Agesilaus had lived to see the empire of Sparta extinguished by her hated rival. Thus curiously had the prophecy been fulfilled which warned Sparta of the evils awaiting her under a "lame sovereignty." But Agesilaus had not yet abandoned all hope; and he now directed his views towards the east as the quarter from which Spartan power might still be resuscitated. At the age of 80 the indomitable old man proceeded with a force of 1000 hoplites to assist Tachos, king of Egypt, in his revolt against Persia. He died at Cyrene on his return to Greece. His body was embalmed in wax and splendidly buried in Sparta.



CHAPTER XVIII.

HISTORY OF THE SICILIAN GREEKS FROM THE DESTRUCTION OF THE ATHENIAN ARMAMENT TO THE DEATH OF TIMOLEON.

The affairs of the Sicilian Greeks, an important branch of the Hellenic race, deserve a passing notice.

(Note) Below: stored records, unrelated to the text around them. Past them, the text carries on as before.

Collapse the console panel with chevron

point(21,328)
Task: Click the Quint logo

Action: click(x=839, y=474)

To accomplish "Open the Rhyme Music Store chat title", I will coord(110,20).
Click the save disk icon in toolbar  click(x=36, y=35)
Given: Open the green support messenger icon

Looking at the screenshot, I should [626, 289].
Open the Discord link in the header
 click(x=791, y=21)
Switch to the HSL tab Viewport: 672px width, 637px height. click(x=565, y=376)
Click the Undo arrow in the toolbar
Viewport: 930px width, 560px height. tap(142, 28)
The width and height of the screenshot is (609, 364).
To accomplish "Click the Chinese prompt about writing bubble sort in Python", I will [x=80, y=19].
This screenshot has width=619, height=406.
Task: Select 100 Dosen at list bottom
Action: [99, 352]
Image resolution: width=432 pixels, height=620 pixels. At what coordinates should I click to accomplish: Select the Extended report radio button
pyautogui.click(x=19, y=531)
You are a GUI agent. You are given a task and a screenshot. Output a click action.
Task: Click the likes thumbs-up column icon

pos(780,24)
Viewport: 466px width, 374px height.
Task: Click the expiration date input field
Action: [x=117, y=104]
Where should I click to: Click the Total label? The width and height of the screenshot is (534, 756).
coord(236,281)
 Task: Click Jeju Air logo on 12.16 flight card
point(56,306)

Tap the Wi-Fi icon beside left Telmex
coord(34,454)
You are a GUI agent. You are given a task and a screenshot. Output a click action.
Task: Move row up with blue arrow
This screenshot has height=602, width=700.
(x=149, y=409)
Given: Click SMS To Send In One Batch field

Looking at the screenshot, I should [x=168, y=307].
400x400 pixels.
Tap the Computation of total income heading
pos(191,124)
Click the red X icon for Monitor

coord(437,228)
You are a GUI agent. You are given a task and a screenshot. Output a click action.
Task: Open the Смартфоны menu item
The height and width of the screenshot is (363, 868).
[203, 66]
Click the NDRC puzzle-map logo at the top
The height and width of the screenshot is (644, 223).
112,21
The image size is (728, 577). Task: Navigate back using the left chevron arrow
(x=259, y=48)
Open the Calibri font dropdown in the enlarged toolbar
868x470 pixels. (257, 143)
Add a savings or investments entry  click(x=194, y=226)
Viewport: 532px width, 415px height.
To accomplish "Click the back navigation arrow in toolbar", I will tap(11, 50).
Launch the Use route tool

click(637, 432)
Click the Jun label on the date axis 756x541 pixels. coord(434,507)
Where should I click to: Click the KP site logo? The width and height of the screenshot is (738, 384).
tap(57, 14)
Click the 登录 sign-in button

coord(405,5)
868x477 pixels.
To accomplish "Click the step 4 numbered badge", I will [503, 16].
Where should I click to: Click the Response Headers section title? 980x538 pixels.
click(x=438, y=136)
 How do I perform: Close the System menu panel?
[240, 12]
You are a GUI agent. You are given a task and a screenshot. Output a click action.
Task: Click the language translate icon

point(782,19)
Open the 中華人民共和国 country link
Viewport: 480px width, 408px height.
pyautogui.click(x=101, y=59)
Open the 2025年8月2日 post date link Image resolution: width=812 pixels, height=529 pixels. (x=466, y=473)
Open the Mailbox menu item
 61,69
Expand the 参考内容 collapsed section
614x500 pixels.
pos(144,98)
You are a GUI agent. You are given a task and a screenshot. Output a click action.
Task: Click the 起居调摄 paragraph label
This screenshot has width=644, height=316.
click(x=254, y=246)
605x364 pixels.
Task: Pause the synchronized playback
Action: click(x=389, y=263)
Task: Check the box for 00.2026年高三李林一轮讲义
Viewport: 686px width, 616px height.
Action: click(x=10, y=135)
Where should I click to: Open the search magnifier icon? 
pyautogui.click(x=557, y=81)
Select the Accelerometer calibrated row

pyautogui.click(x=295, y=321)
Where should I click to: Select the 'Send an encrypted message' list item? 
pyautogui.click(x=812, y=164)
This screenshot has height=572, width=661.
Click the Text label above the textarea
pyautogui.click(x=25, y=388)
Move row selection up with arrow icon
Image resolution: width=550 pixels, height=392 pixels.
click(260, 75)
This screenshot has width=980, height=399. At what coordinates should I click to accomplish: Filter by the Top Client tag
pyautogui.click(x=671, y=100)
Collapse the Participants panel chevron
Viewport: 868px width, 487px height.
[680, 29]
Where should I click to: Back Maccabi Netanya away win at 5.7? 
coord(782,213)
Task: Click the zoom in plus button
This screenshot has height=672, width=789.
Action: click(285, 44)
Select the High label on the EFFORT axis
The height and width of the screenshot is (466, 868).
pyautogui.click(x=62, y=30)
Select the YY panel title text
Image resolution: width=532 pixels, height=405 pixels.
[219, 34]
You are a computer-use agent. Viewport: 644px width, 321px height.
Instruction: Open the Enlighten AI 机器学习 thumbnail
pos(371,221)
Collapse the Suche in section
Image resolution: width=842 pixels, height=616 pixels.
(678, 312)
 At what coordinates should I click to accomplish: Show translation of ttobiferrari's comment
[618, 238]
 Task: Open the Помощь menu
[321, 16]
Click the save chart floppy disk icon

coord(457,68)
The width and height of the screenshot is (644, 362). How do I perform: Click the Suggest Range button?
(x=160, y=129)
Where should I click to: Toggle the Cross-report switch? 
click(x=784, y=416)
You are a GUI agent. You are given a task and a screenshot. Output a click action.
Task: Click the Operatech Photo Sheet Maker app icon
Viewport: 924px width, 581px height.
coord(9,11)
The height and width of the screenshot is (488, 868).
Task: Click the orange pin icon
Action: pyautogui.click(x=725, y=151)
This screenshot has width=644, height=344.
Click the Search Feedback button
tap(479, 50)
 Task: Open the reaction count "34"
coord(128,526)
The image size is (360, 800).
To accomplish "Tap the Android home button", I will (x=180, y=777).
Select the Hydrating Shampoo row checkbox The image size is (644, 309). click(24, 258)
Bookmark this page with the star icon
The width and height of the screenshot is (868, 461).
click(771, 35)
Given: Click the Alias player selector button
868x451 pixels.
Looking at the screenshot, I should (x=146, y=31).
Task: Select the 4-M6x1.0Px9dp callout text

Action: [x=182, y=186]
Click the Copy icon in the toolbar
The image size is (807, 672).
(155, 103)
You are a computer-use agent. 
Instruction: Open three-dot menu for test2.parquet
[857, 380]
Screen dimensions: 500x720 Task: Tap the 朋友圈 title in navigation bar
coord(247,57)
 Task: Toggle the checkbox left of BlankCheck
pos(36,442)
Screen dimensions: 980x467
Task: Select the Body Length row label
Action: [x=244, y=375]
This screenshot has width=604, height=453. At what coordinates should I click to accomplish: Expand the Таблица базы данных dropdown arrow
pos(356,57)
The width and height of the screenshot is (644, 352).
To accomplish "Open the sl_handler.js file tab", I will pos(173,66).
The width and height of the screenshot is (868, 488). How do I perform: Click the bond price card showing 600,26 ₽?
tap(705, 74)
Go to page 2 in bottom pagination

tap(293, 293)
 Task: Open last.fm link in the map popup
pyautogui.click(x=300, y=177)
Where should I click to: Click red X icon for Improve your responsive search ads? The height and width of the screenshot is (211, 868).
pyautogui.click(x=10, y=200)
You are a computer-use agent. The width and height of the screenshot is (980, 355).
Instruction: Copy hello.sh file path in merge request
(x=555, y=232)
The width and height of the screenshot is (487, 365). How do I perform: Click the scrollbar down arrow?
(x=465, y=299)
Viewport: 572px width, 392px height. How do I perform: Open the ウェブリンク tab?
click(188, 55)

A few years after the destruction of the Athenian armament, Dionysius made himself master of Syracuse, and openly seized upon the supreme power (B.C. 405). His reign as tyrant or despot was long and prosperous. After conquering the Carthaginians, who more than once invaded Sicily, he extended his dominion over a great part of the island, and over a considerable portion of Magna Graecia. He raised Syracuse to be one of the chief Grecian states, second in influence, if indeed second, to Sparta alone. Under his sway Syracuse was strengthened and embellished with new fortifications, docks, arsenals, and other public buildings, and became superior even to Athens in extent and population.

Dionysius was a warm patron of literature, and was anxious to gain distinction by his literary compositions. In the midst of his political and military cares he devoted himself assiduously to poetry, and not only caused his poems to be publicly recited at the Olympic games, but repeatedly contended for the prize of tragedy at Athens. In accordance with the same spirit we find him seeking the society of men distinguished in literature and philosophy. Plato, who visited Sicily about the year 389 from a curiosity to see Mount AEtna, was introduced to Dionysius by Dion. The high moral tone of Plato's conversation did not however prove so attractive to Dionysius as it had done to Dion; and the philosopher was not only dismissed with aversion and dislike, but even, it seems through the machinations of Dionysius, seized, bound, and sold for a slave in the island of AEgina. He was, however, repurchased by Anniceris of Cyrene, and sent back to Athens.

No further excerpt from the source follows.